Records from a dataset
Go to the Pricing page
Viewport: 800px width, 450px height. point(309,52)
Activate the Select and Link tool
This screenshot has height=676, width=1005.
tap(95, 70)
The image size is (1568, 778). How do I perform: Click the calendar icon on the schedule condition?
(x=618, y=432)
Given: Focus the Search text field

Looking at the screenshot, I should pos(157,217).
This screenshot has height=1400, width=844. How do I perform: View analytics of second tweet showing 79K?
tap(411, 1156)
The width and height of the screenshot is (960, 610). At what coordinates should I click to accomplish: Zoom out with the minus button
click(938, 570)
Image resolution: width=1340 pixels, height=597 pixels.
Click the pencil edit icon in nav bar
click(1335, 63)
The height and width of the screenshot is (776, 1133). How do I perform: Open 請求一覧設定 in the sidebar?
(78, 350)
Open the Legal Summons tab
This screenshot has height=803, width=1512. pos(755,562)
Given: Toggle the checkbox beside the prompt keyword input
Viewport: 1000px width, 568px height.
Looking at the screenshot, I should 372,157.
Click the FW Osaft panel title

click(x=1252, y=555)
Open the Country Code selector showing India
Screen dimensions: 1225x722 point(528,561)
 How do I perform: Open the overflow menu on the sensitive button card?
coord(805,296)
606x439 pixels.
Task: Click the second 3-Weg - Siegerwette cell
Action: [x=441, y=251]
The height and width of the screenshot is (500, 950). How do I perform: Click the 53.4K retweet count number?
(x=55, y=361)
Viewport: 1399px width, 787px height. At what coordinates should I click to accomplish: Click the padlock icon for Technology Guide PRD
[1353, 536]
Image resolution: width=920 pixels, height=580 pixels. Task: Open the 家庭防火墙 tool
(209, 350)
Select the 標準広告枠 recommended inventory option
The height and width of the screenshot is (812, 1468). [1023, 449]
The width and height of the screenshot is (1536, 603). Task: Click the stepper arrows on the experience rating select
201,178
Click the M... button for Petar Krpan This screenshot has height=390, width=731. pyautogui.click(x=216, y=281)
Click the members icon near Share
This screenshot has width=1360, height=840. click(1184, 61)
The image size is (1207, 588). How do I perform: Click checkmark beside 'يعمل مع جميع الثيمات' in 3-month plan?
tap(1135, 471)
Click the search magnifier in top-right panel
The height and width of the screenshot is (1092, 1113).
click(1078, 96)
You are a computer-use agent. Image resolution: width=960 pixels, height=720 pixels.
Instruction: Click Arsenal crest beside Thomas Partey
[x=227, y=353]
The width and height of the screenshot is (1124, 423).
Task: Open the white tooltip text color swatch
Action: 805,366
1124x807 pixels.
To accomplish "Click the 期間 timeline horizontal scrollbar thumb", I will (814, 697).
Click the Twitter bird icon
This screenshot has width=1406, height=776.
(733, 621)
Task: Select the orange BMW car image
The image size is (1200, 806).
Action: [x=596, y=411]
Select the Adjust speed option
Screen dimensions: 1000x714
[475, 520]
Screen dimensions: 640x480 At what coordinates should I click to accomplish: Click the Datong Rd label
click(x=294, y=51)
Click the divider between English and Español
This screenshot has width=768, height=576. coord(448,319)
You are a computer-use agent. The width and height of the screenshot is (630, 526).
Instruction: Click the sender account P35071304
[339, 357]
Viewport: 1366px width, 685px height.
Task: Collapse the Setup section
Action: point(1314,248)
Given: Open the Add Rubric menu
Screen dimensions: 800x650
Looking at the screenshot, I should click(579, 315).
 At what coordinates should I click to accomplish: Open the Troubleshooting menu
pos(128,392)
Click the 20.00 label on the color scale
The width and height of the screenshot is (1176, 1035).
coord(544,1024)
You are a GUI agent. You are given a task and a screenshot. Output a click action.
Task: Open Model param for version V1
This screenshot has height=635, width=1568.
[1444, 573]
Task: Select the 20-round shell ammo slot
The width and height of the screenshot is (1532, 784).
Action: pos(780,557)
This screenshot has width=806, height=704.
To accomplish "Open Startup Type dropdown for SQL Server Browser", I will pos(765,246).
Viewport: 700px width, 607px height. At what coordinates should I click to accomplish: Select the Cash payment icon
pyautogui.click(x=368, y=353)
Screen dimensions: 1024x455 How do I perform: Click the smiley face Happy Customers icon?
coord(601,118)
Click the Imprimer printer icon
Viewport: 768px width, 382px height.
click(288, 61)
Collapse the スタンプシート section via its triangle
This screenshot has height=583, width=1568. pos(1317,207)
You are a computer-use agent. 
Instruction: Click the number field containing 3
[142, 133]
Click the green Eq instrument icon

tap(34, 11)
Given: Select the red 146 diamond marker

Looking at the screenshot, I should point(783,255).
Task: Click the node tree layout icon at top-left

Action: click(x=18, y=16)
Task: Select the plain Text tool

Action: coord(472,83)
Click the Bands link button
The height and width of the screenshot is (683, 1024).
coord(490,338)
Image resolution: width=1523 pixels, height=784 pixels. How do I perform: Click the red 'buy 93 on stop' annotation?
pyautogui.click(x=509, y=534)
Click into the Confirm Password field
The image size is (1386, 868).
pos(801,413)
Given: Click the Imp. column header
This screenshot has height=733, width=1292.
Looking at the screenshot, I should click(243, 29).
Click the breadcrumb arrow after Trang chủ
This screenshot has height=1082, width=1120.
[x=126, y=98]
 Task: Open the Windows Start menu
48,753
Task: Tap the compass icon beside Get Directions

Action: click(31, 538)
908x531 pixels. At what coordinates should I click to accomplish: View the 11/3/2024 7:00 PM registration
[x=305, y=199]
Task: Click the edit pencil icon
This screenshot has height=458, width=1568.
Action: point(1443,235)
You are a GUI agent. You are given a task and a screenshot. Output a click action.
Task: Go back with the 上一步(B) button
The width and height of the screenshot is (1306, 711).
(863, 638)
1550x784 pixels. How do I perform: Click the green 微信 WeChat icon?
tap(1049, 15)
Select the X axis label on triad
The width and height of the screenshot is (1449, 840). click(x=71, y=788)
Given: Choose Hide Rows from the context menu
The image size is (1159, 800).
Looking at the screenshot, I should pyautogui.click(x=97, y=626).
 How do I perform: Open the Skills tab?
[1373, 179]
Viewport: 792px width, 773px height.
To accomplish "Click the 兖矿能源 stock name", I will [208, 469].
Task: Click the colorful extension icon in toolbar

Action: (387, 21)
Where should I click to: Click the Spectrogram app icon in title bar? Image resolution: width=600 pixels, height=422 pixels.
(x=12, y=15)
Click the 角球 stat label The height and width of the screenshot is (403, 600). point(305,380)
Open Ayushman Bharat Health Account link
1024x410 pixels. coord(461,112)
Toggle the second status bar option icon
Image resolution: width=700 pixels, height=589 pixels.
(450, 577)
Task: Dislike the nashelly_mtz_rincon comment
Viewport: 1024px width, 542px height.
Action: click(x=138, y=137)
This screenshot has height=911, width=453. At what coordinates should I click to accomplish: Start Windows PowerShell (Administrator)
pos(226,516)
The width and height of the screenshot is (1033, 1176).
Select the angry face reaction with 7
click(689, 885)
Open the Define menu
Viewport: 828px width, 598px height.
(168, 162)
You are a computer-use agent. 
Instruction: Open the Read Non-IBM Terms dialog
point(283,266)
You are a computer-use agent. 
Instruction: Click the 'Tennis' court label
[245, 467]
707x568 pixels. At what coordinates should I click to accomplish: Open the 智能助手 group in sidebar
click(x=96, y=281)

What the exercise asks: Could you retype exactly the lines above, starting at the line that contains "Image resolution: width=920" and ending at the line that contains "1124x807 pixels.", and nothing more?

Result of the exercise:
Image resolution: width=920 pixels, height=580 pixels. Task: Open the 家庭防火墙 tool
(209, 350)
Select the 標準広告枠 recommended inventory option
The height and width of the screenshot is (812, 1468). [1023, 449]
The width and height of the screenshot is (1536, 603). Task: Click the stepper arrows on the experience rating select
201,178
Click the M... button for Petar Krpan This screenshot has height=390, width=731. pyautogui.click(x=216, y=281)
Click the members icon near Share
This screenshot has width=1360, height=840. click(1184, 61)
The image size is (1207, 588). How do I perform: Click checkmark beside 'يعمل مع جميع الثيمات' in 3-month plan?
tap(1135, 471)
Click the search magnifier in top-right panel
The height and width of the screenshot is (1092, 1113).
click(1078, 96)
You are a computer-use agent. Image resolution: width=960 pixels, height=720 pixels.
Instruction: Click Arsenal crest beside Thomas Partey
[x=227, y=353]
The width and height of the screenshot is (1124, 423).
Task: Open the white tooltip text color swatch
Action: 805,366
1124x807 pixels.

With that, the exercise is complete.